### DATA PROVIDED
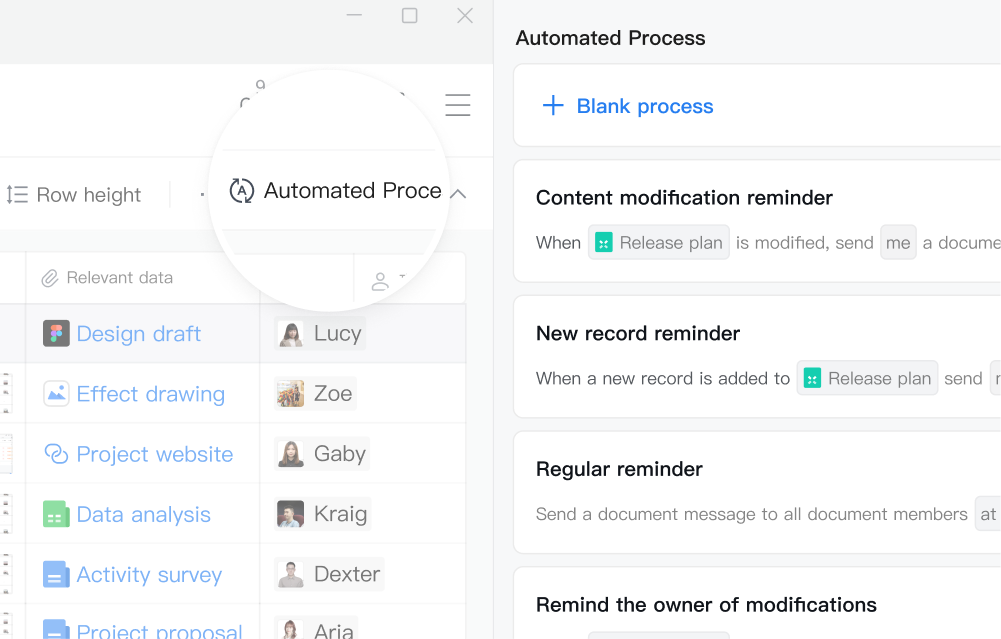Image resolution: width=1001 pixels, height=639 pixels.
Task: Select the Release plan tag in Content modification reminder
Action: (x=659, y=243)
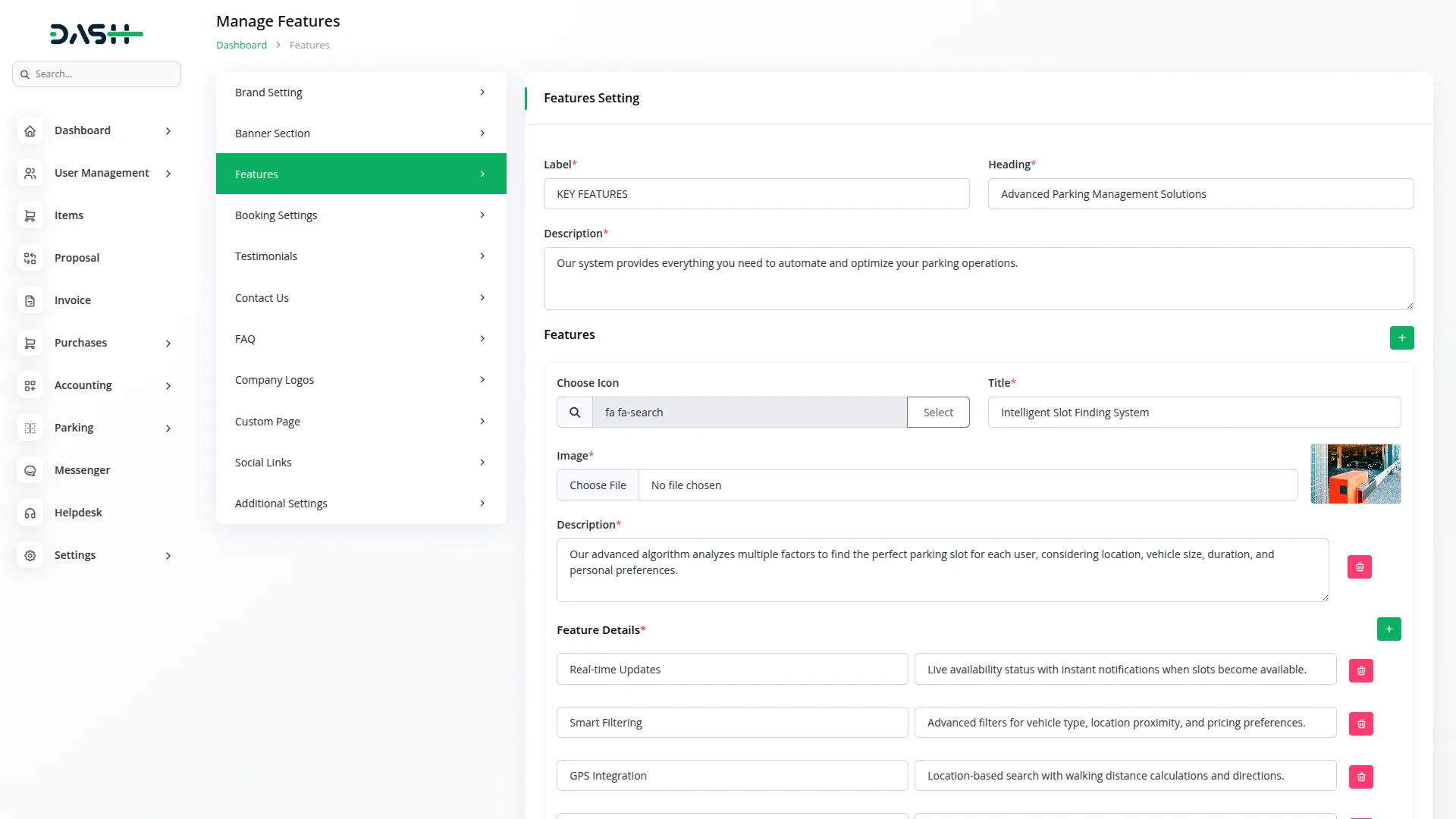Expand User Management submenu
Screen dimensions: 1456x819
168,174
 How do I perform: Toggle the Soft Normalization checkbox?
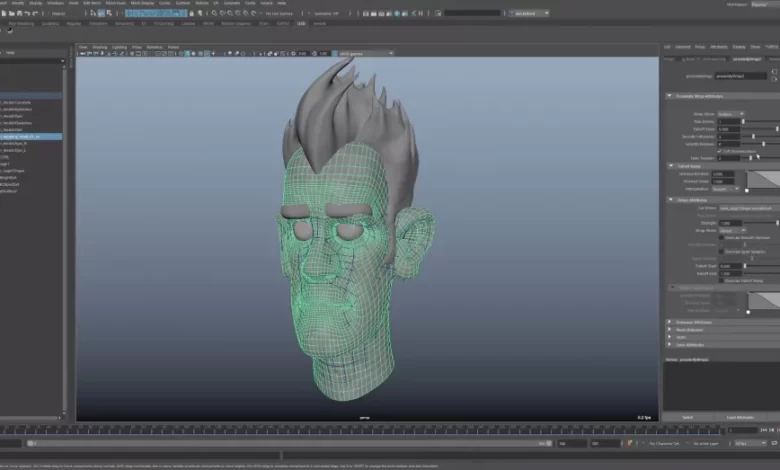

---

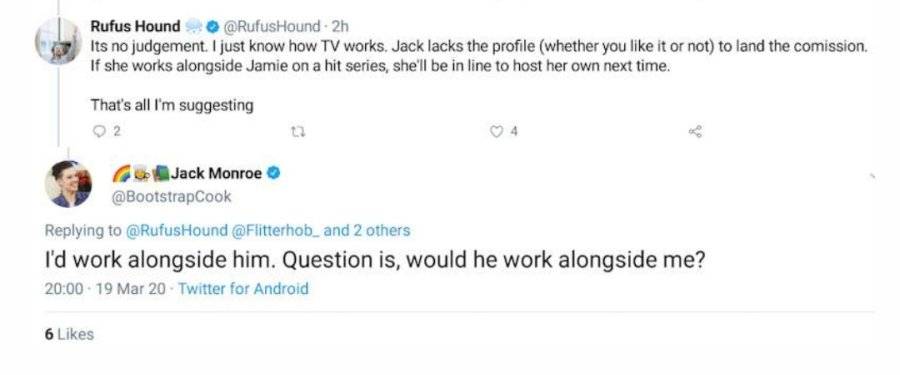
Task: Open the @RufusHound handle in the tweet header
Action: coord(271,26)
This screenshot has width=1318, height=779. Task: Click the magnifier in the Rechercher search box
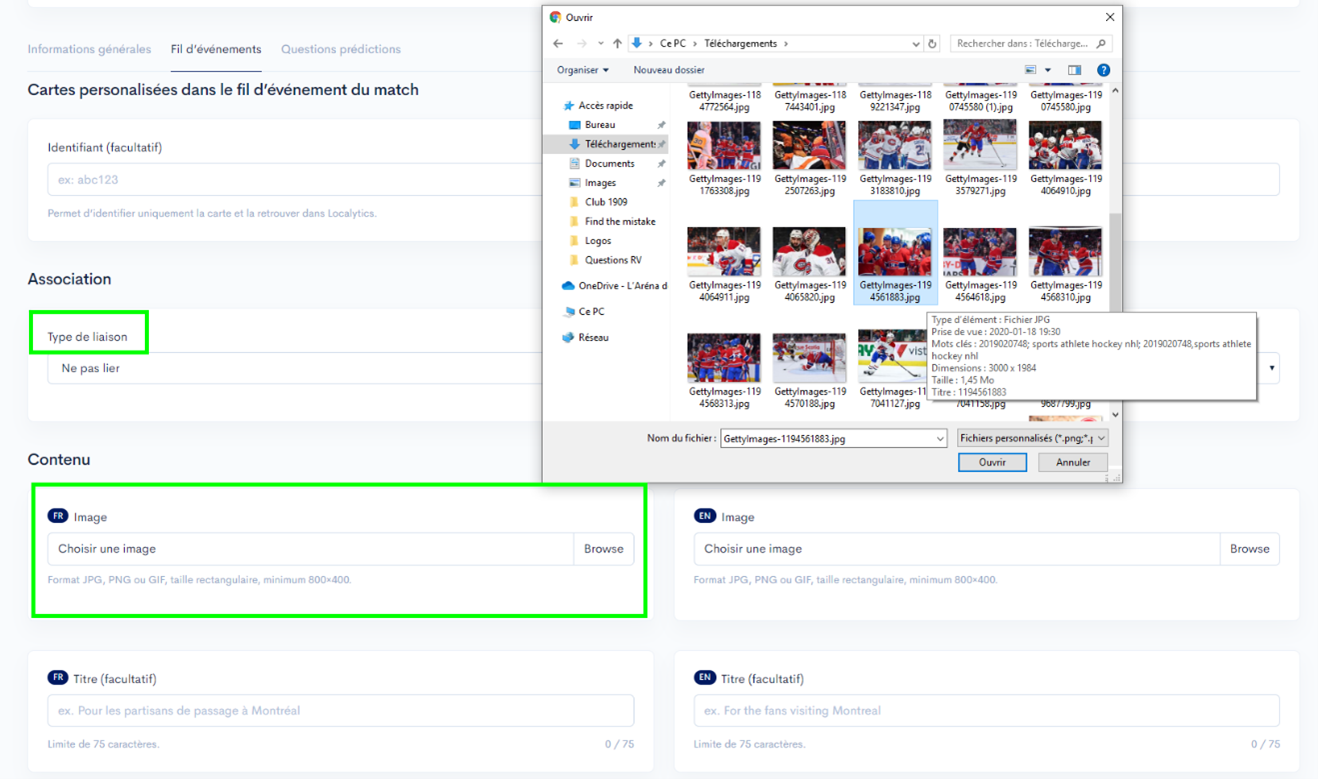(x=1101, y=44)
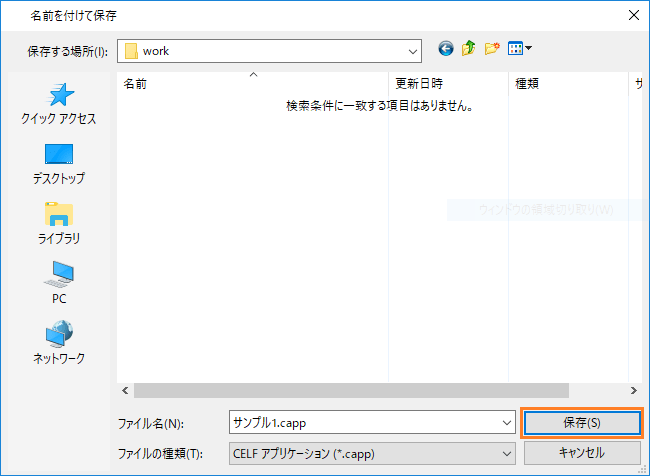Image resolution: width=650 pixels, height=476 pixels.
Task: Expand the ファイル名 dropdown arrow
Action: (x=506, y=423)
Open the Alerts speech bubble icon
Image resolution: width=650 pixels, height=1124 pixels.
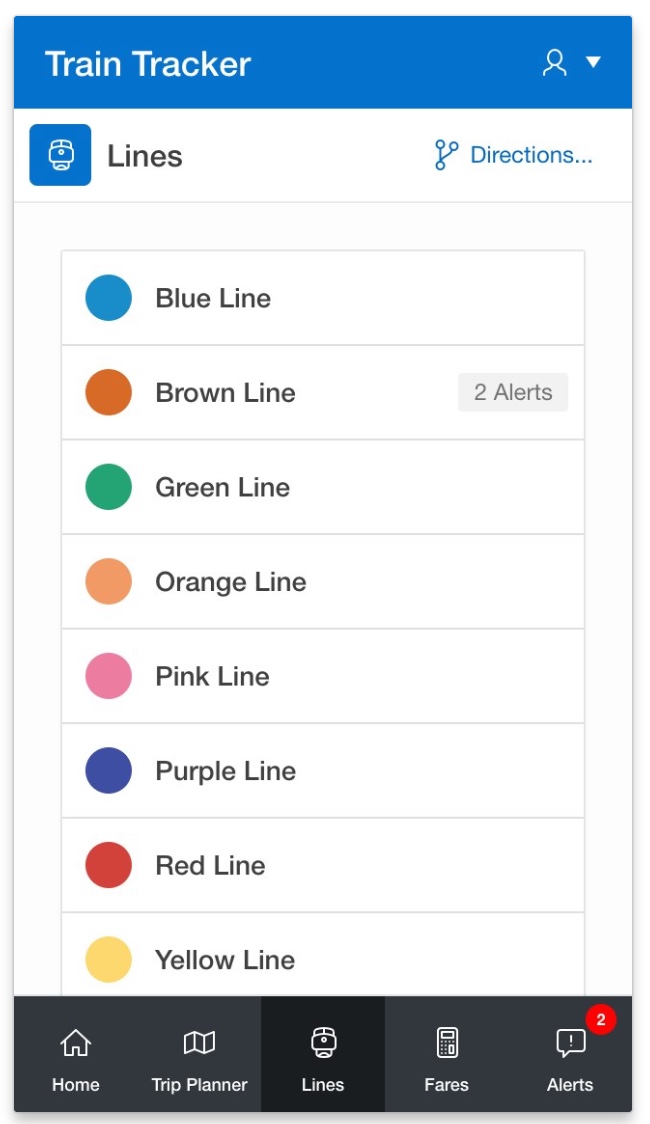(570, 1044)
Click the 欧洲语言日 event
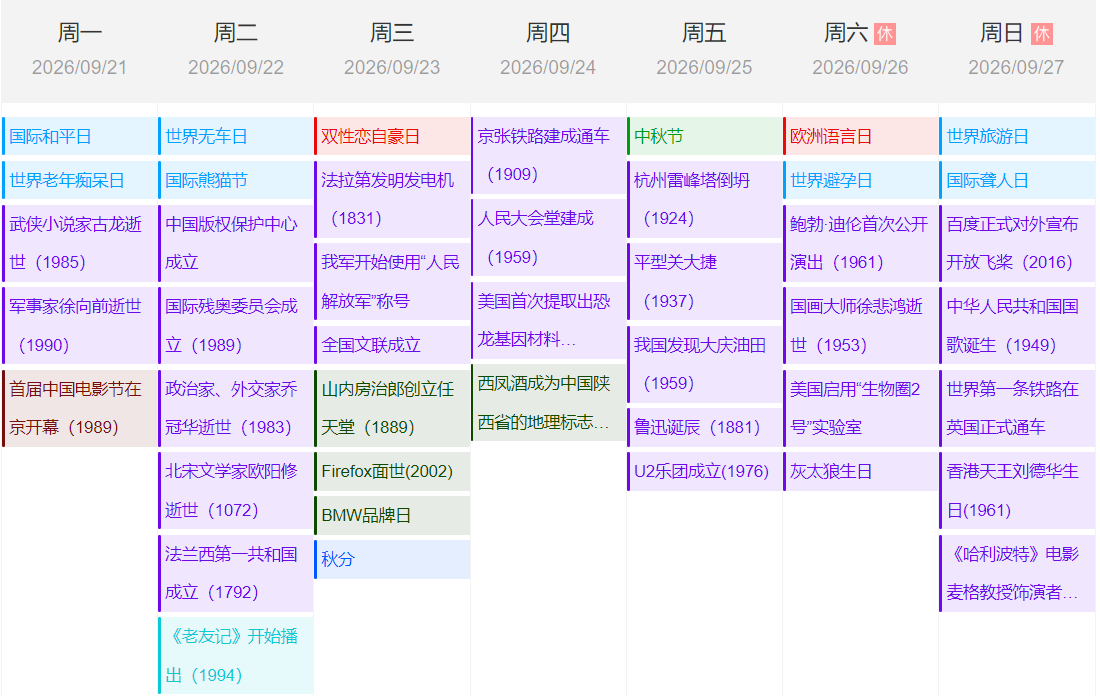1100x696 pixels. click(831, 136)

...

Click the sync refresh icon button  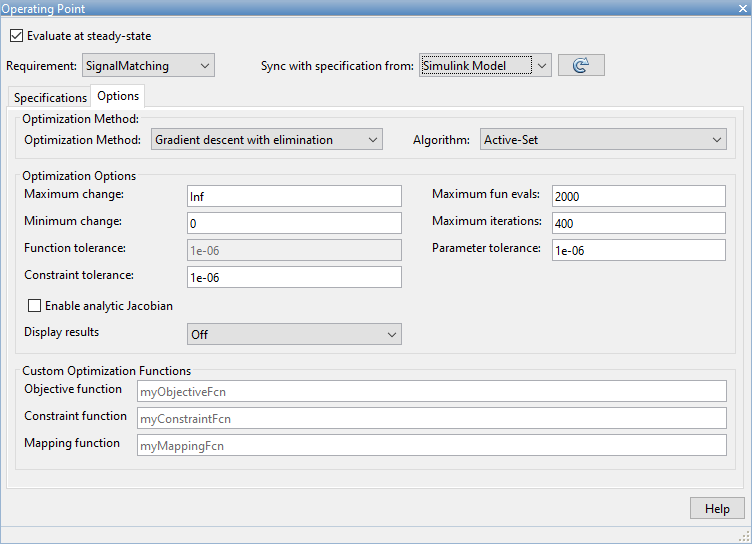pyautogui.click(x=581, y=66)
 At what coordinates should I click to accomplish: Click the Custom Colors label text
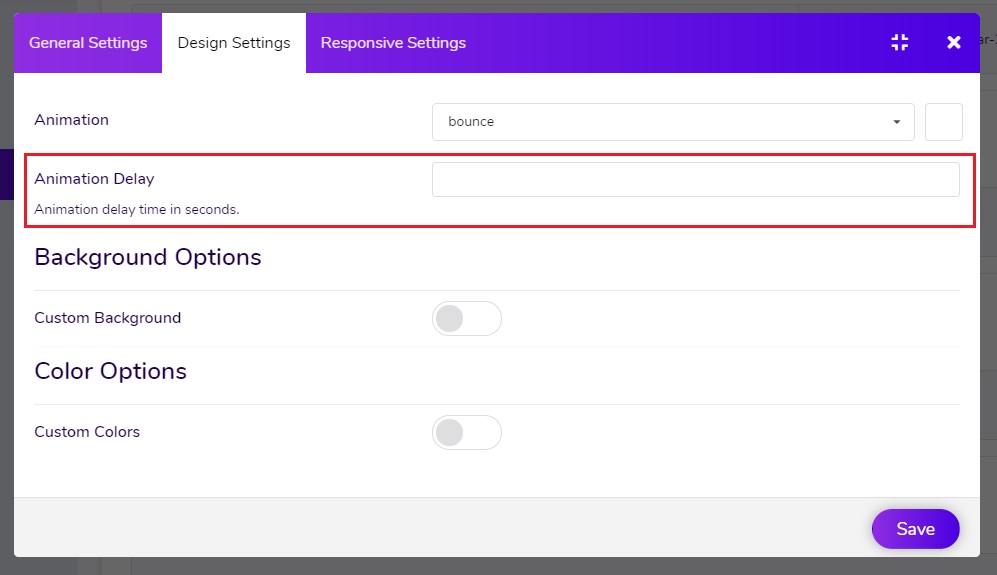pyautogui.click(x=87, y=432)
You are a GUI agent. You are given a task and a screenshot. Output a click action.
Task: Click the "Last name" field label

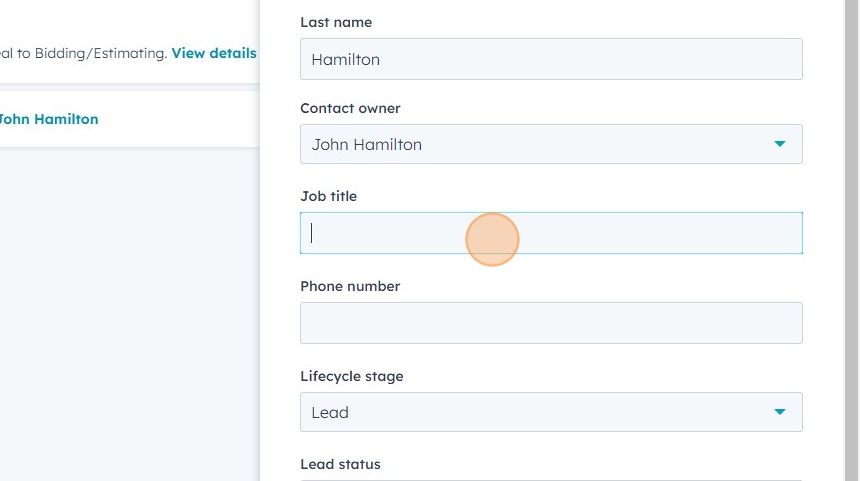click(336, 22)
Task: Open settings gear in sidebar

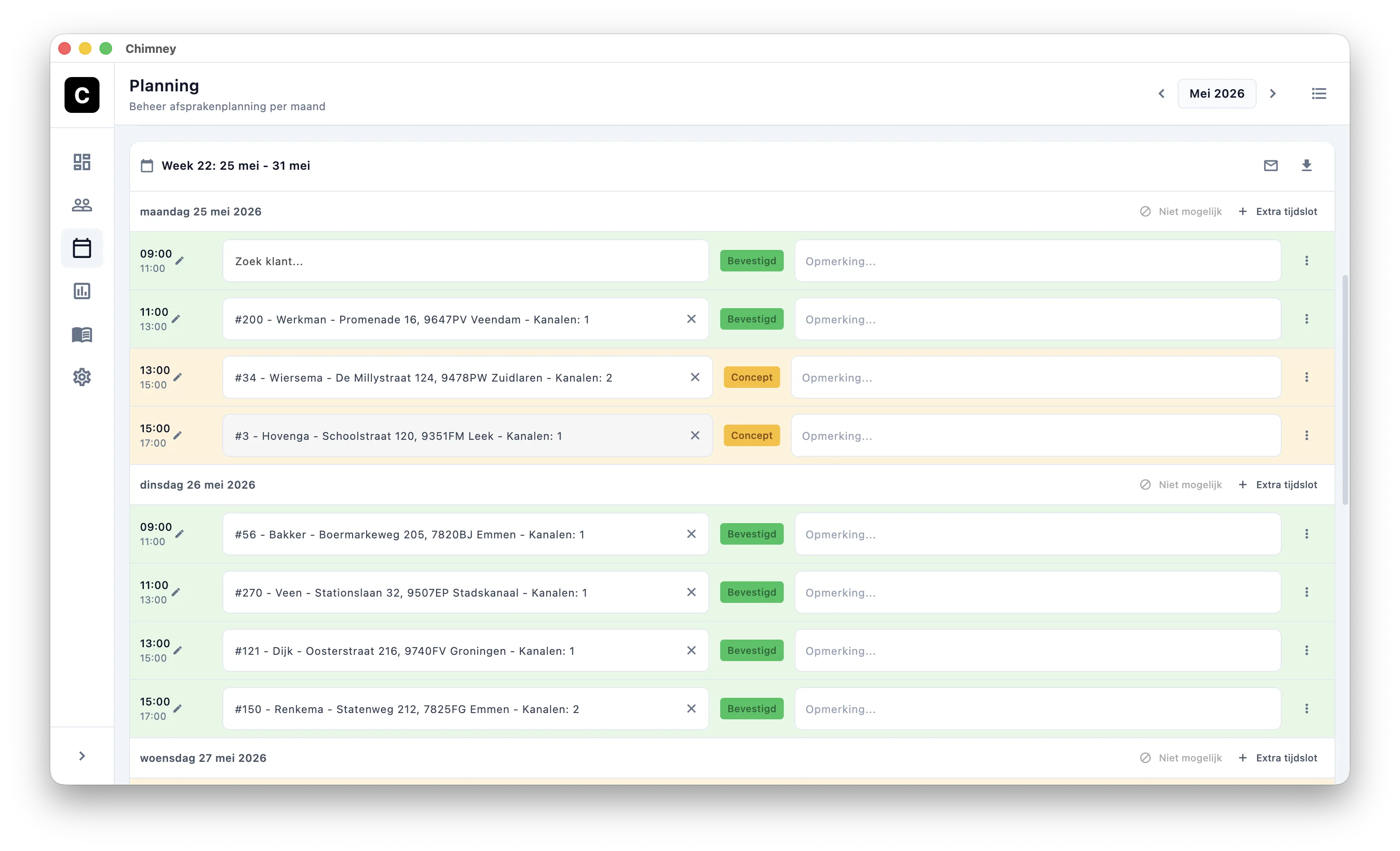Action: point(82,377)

### PROBLEM TO SOLVE
Reproduce the items starting at the line containing "At what coordinates" and ending at the line containing "Action: point(82,377)", swapping "label" for "caption" and leaving everything else unchanged. Omit the pictures.

### SOLUTION BELOW
 At what coordinates should I click to accomplish: Click the Custom Colors caption text
pyautogui.click(x=87, y=432)
You are a GUI agent. You are given a task and a screenshot. Output a click action.
Task: Click the "Last name" field caption

click(336, 22)
Task: Open settings gear in sidebar

Action: point(82,377)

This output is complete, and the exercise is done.